Rewrite the stretch of material from its first line through the line containing "[x=109, y=165]" as a numbered list, leaving out blank lines.

# # #

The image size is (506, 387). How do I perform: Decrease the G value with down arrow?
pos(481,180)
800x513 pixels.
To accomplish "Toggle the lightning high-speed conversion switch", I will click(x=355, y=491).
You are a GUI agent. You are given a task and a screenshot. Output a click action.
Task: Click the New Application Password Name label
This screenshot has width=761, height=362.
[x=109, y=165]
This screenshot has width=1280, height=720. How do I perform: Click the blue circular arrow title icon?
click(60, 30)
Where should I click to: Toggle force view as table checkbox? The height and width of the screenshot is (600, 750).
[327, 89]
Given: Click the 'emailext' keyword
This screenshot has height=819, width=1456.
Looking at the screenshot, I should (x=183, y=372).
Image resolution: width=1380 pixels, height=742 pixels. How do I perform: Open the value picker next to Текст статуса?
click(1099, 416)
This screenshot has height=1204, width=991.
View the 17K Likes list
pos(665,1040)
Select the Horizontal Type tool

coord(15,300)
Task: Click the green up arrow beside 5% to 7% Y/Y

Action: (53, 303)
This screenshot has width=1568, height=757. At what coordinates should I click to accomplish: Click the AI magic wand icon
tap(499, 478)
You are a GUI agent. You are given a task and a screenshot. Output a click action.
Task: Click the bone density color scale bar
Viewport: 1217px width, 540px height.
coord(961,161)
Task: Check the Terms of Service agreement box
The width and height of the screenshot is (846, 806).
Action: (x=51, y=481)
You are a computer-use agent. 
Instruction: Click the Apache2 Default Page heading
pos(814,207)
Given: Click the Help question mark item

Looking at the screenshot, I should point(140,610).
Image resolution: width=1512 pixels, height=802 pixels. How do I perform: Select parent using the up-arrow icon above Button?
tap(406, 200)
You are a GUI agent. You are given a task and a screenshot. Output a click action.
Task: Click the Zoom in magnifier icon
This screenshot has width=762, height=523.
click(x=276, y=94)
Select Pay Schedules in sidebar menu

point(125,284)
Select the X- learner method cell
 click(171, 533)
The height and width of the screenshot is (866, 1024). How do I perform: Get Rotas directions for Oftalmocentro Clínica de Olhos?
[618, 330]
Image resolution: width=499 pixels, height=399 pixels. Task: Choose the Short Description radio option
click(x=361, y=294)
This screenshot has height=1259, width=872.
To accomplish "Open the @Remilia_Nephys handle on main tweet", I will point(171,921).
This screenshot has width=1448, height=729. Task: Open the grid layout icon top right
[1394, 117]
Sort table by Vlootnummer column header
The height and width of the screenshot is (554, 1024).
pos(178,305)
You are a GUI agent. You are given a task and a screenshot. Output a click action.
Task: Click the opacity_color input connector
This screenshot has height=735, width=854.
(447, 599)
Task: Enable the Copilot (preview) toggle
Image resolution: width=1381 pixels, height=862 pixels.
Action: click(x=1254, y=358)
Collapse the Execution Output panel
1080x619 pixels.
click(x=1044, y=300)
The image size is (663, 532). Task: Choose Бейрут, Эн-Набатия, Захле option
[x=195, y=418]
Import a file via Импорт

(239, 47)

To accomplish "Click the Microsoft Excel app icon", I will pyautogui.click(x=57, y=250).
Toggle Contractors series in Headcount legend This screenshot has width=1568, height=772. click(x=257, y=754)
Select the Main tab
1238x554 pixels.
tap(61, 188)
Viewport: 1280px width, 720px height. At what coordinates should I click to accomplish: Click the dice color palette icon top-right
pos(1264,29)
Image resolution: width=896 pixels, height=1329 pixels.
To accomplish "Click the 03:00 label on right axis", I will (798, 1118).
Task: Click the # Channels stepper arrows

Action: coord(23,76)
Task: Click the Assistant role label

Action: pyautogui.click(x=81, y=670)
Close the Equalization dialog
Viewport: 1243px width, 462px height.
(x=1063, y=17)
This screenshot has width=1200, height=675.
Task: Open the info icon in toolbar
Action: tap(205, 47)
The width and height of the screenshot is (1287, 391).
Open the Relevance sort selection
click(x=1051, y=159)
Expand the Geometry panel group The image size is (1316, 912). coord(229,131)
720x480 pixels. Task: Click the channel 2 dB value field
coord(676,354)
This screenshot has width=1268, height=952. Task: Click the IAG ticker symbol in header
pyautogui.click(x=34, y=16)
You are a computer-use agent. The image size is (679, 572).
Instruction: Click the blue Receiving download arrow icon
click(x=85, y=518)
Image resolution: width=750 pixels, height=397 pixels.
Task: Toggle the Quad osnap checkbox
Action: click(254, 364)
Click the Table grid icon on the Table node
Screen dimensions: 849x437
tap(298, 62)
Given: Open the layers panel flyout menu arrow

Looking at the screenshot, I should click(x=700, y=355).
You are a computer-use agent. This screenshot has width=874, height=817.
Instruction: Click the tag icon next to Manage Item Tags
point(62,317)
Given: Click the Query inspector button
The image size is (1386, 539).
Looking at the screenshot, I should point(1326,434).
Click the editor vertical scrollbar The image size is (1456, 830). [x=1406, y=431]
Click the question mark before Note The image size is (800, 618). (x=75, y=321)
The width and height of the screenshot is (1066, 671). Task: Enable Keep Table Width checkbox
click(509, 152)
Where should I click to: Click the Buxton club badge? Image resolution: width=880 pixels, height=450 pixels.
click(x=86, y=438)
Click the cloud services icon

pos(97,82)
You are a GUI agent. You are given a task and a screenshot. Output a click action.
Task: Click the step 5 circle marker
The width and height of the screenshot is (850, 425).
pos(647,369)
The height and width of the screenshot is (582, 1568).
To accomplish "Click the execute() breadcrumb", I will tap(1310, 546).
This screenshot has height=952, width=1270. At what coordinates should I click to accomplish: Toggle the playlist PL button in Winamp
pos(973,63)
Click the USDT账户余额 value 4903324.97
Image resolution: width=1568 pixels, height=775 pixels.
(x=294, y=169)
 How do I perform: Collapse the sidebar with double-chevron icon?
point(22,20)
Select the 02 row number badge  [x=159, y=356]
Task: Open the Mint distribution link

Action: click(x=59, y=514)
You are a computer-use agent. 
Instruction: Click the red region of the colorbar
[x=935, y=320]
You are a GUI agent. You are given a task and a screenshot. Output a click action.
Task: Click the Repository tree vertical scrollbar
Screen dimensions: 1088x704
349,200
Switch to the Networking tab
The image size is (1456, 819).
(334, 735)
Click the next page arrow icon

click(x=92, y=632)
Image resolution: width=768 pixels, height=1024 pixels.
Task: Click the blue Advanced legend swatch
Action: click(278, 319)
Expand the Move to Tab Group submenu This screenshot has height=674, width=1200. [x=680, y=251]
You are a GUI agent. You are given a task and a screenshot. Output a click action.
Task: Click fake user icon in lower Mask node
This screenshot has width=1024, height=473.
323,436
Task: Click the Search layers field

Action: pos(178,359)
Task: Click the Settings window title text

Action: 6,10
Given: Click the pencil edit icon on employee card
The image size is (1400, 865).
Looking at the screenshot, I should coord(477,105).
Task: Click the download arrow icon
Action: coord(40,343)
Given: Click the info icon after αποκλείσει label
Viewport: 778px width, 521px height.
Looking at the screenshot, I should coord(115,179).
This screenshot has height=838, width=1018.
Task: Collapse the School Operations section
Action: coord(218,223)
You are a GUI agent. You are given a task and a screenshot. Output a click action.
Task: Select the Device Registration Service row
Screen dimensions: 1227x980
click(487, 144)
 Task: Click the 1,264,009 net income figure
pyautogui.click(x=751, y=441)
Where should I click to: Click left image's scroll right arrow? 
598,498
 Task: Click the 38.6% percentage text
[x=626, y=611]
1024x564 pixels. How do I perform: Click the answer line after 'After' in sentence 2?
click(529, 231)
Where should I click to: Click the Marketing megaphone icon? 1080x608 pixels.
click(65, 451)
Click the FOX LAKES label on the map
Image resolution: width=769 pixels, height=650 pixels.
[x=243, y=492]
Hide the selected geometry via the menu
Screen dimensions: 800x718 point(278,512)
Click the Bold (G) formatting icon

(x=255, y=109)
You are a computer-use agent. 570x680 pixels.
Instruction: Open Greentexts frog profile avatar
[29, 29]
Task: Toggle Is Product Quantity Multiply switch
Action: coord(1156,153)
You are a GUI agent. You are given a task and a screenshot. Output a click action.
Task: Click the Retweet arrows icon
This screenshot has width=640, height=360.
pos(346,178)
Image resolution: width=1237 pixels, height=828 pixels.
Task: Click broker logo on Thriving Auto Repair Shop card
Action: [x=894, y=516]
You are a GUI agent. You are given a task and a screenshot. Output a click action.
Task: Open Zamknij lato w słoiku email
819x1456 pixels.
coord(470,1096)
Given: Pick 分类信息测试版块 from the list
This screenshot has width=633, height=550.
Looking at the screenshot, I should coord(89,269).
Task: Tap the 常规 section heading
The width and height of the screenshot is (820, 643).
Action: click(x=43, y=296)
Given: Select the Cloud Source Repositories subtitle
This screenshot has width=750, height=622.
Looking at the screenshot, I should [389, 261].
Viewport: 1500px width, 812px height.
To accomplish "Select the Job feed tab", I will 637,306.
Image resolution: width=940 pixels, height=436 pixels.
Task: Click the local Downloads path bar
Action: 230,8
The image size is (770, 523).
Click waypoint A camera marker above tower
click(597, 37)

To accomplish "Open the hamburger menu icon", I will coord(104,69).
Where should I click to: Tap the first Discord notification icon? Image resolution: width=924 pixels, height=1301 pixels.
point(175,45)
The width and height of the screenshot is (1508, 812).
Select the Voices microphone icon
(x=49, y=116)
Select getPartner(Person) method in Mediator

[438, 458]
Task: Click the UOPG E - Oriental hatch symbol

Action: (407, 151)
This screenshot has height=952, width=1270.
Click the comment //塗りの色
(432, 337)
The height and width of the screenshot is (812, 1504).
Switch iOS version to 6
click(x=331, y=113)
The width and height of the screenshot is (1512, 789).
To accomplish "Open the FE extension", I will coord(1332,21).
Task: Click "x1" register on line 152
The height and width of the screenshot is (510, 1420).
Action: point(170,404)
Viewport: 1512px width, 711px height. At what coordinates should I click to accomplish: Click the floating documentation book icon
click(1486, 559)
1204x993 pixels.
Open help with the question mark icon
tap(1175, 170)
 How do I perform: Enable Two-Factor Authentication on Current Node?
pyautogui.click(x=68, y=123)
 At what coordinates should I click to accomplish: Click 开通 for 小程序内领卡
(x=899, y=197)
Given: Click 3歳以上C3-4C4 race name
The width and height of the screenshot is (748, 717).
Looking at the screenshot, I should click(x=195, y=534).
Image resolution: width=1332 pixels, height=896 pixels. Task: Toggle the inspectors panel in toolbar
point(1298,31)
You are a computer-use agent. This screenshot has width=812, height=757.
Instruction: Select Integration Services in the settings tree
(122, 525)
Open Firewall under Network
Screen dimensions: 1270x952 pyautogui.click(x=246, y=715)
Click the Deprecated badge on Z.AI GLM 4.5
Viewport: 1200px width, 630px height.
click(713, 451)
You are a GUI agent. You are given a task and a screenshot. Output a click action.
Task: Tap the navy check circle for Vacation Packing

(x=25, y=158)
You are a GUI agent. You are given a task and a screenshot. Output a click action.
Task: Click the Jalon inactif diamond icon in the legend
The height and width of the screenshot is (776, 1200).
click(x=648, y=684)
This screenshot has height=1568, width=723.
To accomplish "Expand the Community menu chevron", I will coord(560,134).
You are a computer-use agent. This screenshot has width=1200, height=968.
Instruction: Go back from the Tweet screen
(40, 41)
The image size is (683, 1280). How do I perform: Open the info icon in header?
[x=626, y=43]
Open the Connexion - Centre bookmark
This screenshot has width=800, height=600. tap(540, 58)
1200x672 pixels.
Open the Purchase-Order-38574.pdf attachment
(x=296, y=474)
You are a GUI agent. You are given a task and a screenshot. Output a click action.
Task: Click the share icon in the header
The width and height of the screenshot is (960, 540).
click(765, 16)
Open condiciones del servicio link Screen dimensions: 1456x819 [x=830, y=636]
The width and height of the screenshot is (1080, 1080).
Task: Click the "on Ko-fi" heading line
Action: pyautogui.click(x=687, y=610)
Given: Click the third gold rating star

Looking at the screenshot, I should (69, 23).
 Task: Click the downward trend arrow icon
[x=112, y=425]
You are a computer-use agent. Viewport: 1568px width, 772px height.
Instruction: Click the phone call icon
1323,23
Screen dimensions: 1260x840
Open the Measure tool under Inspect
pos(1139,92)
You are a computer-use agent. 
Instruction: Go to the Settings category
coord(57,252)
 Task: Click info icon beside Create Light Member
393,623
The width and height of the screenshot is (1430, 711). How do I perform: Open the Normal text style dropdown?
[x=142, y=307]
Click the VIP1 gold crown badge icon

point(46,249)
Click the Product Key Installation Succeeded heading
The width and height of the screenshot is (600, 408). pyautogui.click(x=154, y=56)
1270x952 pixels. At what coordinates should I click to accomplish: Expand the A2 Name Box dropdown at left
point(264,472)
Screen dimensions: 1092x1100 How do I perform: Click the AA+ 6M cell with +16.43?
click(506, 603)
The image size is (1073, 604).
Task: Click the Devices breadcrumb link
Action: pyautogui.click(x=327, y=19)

# # #

→ **Written reply**
1. The image size is (506, 387). How do I perform: Decrease the G value with down arrow?
2. pos(481,180)
3. 800x513 pixels.
4. To accomplish "Toggle the lightning high-speed conversion switch", I will click(x=355, y=491).
5. You are a GUI agent. You are given a task and a screenshot. Output a click action.
6. Task: Click the New Application Password Name label
7. This screenshot has width=761, height=362.
8. [x=109, y=165]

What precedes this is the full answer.